S&P Raises SCOR and Subs Ratings to ‘A’ On ‘Positive Trend’

March 16, 2009

Standard & Poor’s Ratings Services has raised its long-term counterparty credit and insurer financial strength ratings on French-based reinsurer SCOR SE and its core guaranteed subsidiaries (collectively SCOR or the group) to ‘A’ from ‘A-‘. The outlook on all of these entities is stable.

“The upgrade reflects our view of the continuing positive trend in SCOR’s non-life underwriting performance and recognizes the resilience of SCOR’s financial and business profile to major financial shocks,” explained credit analyst Mark Coleman.
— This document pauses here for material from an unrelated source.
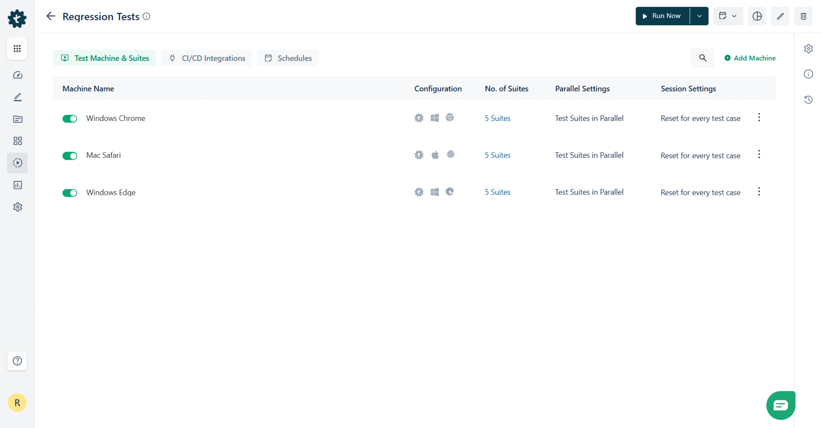Open three-dot menu for Windows Chrome
This screenshot has height=428, width=822.
tap(759, 118)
S&P said it believes “SCOR has, over time, successfully restored its financial strength and has reduced and diversified its risk profile, and this appears evident amid the current financial turmoil. Added to this, the January reinsurance renewals indicate a positive trend in pricing adequacy, which we believe will provide further earnings momentum over the ratings horizon and will offset some of the decline in investment yields.”

Coleman added: “The ratings also reflect our view of SCOR’s strong competitive position, strong capitalization, strong liquidity and invested asset quality, and commitment to building a strong enterprise risk management program.”

He also indicated that the stable outlook on the ratings is based on S&P’s expectation that SCOR will “lower its combined ratio to below 99 percent, to earn a non-life return on revenue of at least 9 percent, and to maintain positive new business margins.”

S&P also expects the reinsurer’s capital adequacy “to remain at least in the ‘A’ range, and do not anticipate any capital raising needs except following a major catastrophic event or a series thereof. We do not expect any material aggregate reserve strengthening, and we expect SCOR to actively manage its proportional treaty portfolio should there be any increase in claims frequency or erosion of pricing adequacy in the primary markets.

“We do not anticipate any upward rating movement over the rating horizon. The ratings may be lowered if the resolution of the outstanding material litigation issues is significantly negative to SCOR’s capital position, or if there is a steep decline in the credit quality of SCOR’s fixed income portfolio.”